Review
Copyright ©The Author(s) 2025.
World J Orthop. Jan 18, 2025; 16(1): 102120
Published online Jan 18, 2025. doi: 10.5312/wjo.v16.i1.102120
Figure 1
Figure 1 Schematic of a healthy disc and a degenerative disc. A healthy disc is composed of the annulus fibrosus, nucleus pulposus, and cartilaginous endplates (left side). Nerve fibers and blood vessels are distributed only in the outer layer of the annulus fibrosus and in the vertebral endplate.

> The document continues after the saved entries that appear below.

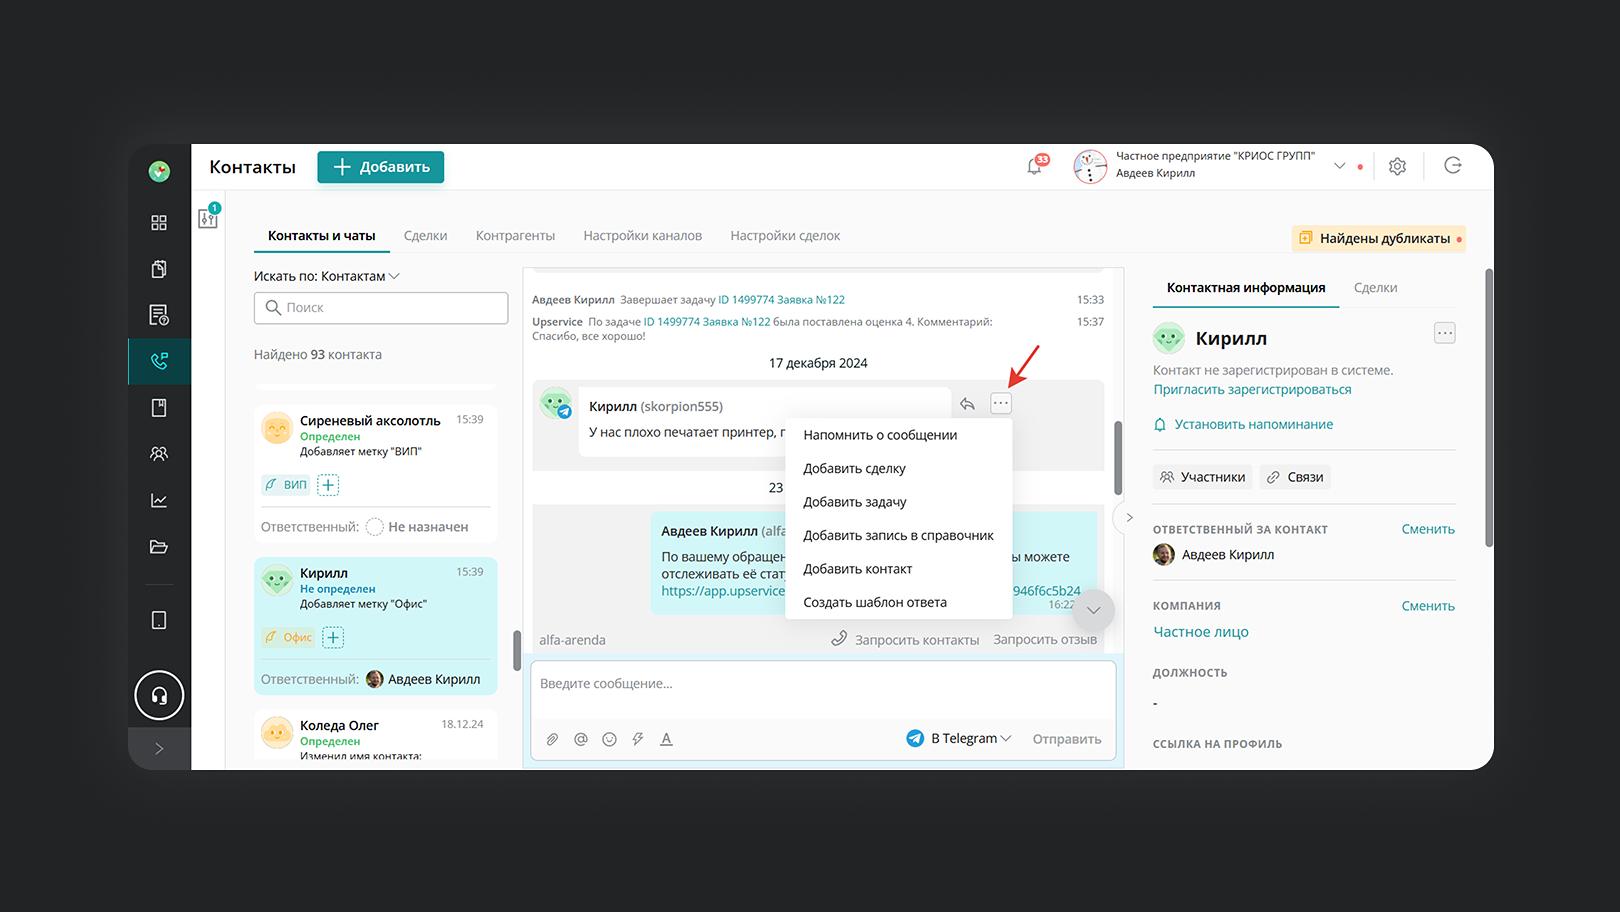This screenshot has width=1620, height=912.
Task: Click the attach file paperclip icon
Action: pos(552,739)
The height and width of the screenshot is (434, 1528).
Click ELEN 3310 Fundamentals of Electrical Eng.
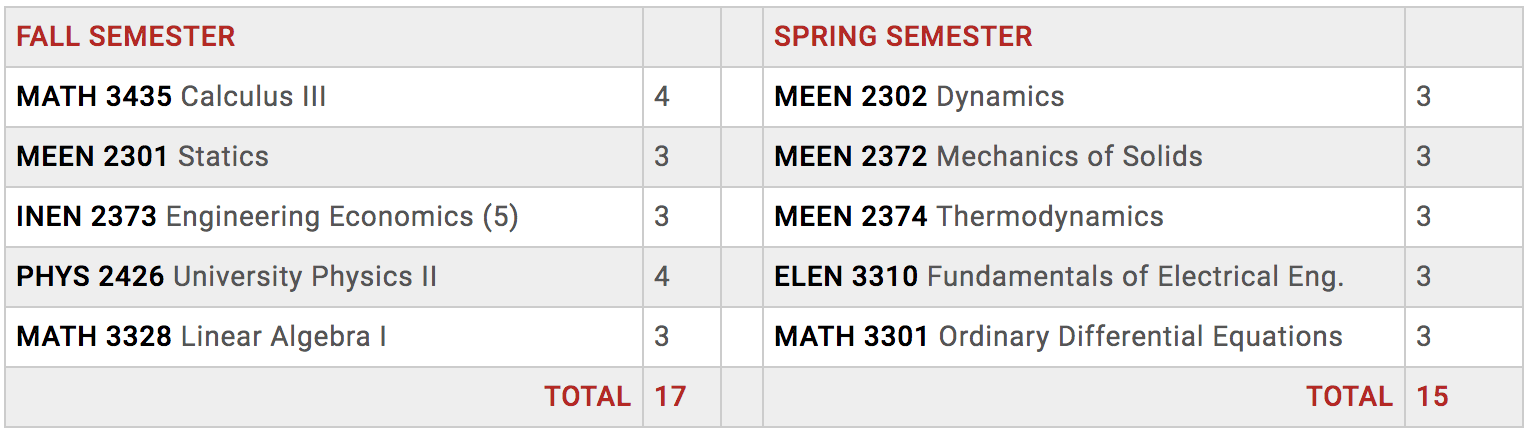point(1058,277)
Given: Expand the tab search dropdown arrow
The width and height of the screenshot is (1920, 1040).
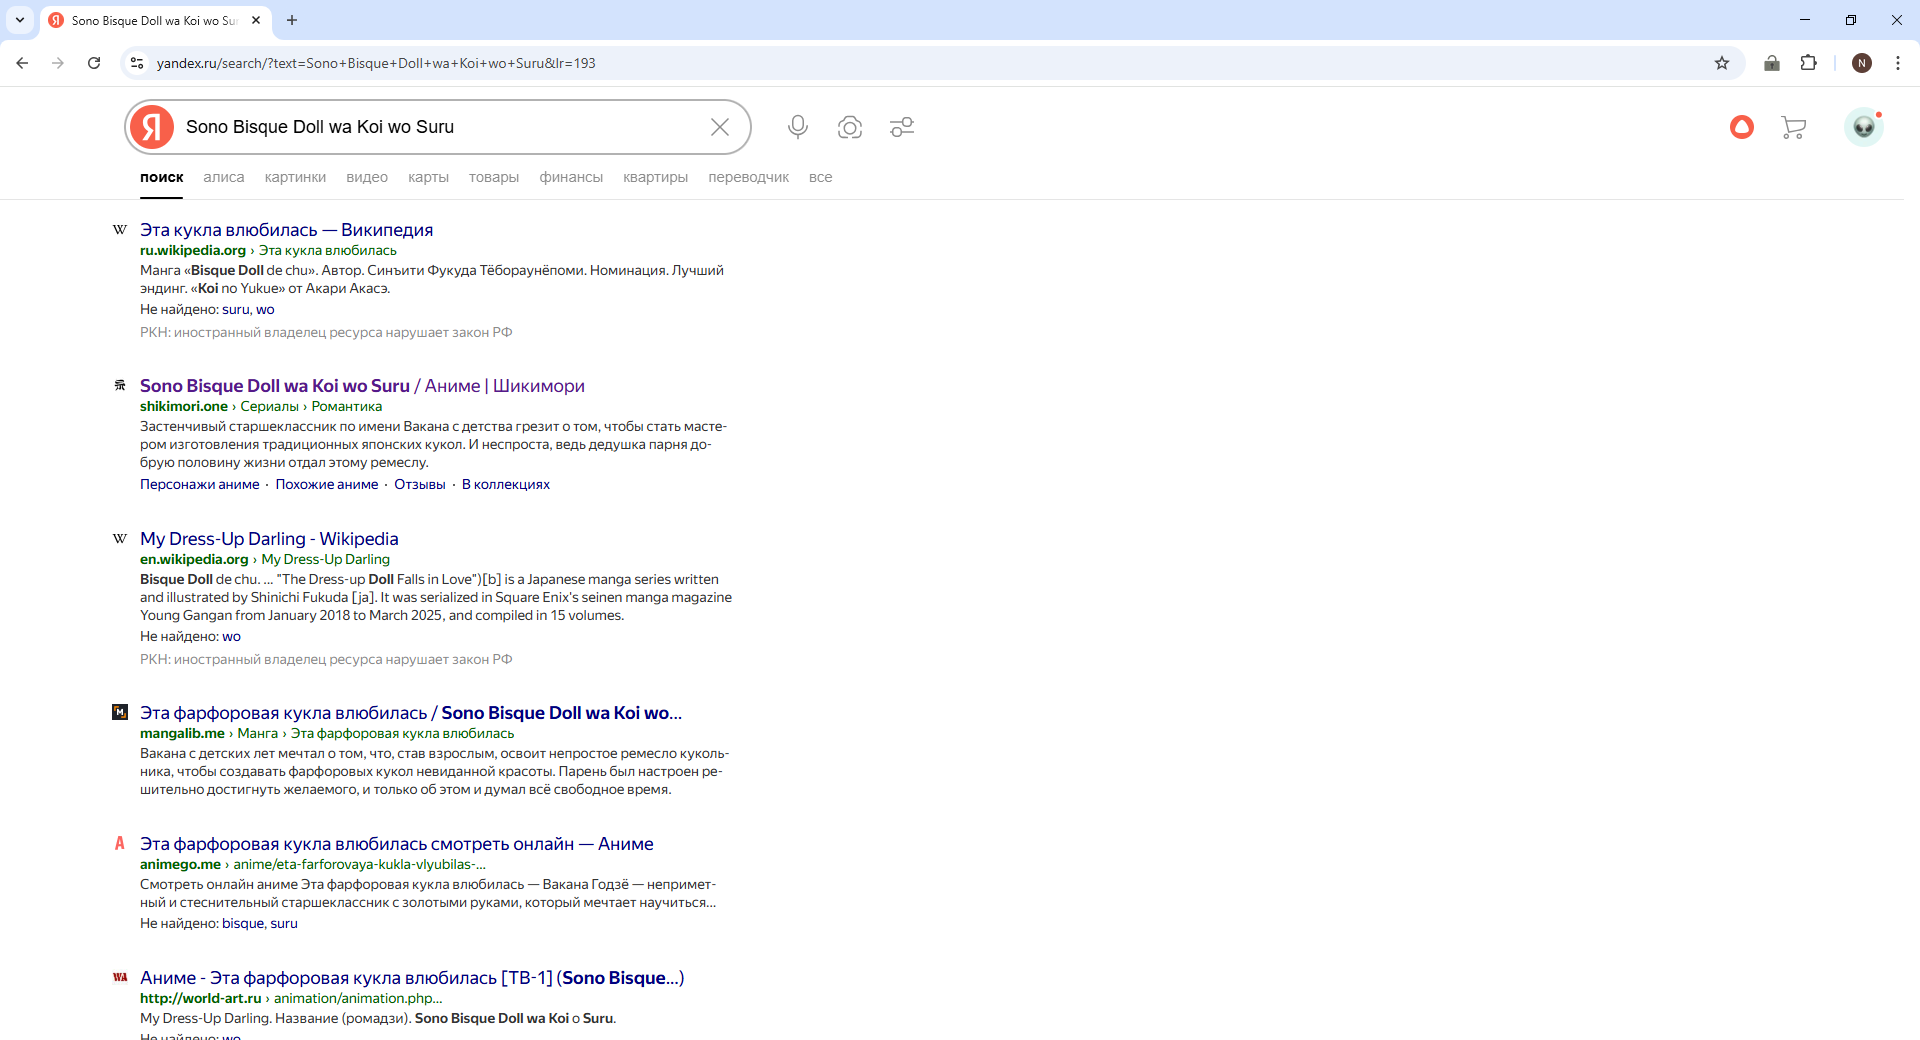Looking at the screenshot, I should click(20, 20).
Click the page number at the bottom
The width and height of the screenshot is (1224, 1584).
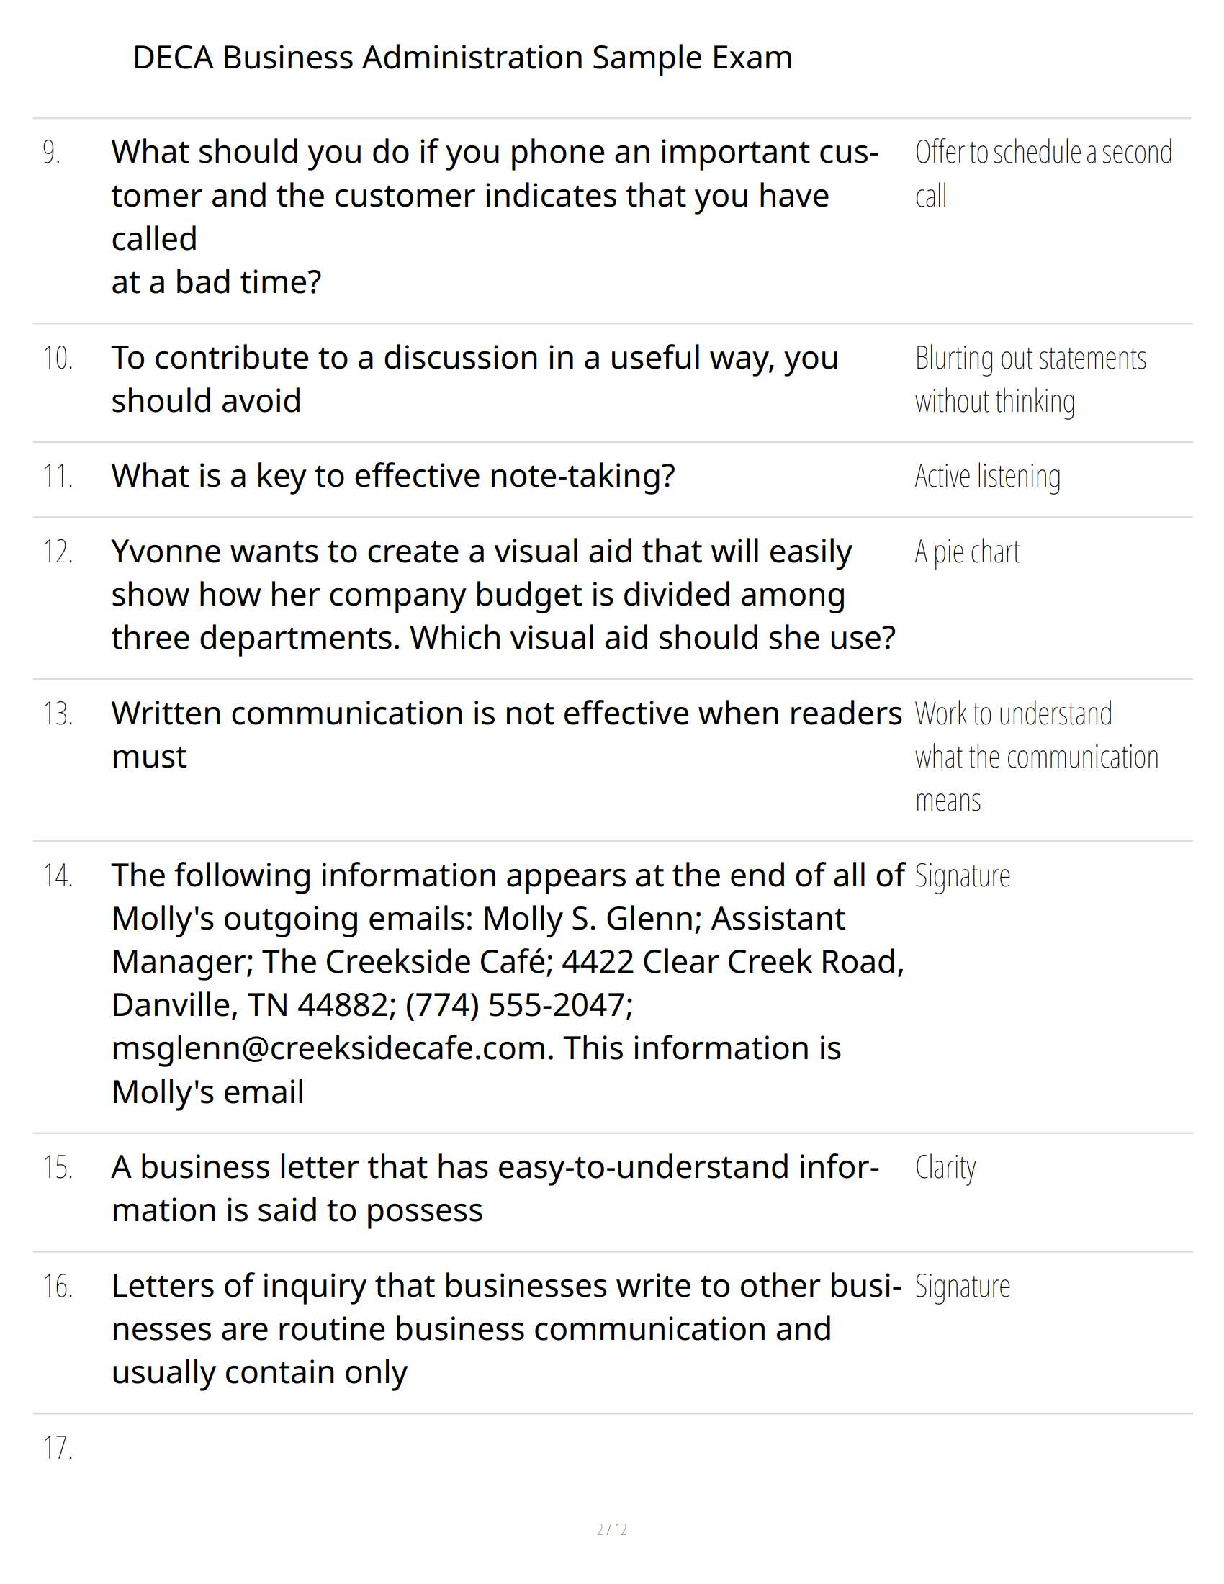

A degenerative disc shows loss of border between the annulus fibrosus and nucleus pulposus, reduction of nucleus pulposus cells, and ingrowth of blood vessels and nerve fibers into the inner layer of degenerative disc (right side). There are significantly increased nerve fibers and blood vessels in the vertebral endplate.
Figure 2
Figure 2 The relationship between severe disc degeneration and Modic changes in the endplates. A: Lateral radiograph of the lumbar spine showed significant narrowing of the L4/5 intervertebral space, osteophyte formation at the edges of the vertebral bodies, and sclerosis of the upper and lower endplates; B and C: T2-weighted and T1-weighted magnetic resonance imaging revealed bone marrow hypersignal in the upper and lower endplates of the L4/5 disc, respectively, indicating Modic changes type 2 in the vertebral endplates (bone marrow fatty degeneration).
Figure 3
Figure 3 Painful intervertebral discs are always structurally ruptured. A: Lumbar T2-weighted magnetic resonance imaging showed disc degeneration at L3/4 and L4/5 Levels (black disc), with a high-signal zone (arrow) behind each annulus fibrosus; B: Discography showed that both discs were painful discs (pain reproduction during injection of contrast agent), and the two-dimensional reconstruction of the CT scan after discography showed that the contrast agent leaked into the spinal canal from behind the L3/4 and4/5 intervertebral discs, indicating a tear in the posterior annulus fibrosus of these two intervertebral discs.
Figure 4
Figure 4 Schematic of the major relationship between disc degeneration and neurogenic inflammation. Intervertebral disc injury or degeneration produces a large number of inflammatory mediators, including histamine, 5-HT, bradykinin, tumor necrosis factor-α (TNF-α), interleukin-1β (IL-1β), nerve growth factor (NGF), H+, and prostaglandins. Each of these mediators sensitizes (lowers threshold) or stimulates the terminals of nociceptors by interacting with cell surface receptors expressed by the neurons innervating disc. Activation of nociceptors not only triggers an orthodromic action potential that transmits afferent information to the dorsal horn of the spinal cord but also invades local collaterals and terminals (antidromic activity) unaffected by the original insult, thus initiating the process of neurogenic inflammation. This is an efferent function of nociceptors in which neuropeptides, particularly substance P (SP) and calcitonin gene-related peptides (CGRP), are released from the peripheral terminals to induce vasodilation and plasma extravasation as well as the activation of non-neuronal cells, including disc cells and immune cells. These cells in turn release inflammatory mediators that aggravate the inflammatory response of the disc. TrkA: Tyrosine receptor kinase A.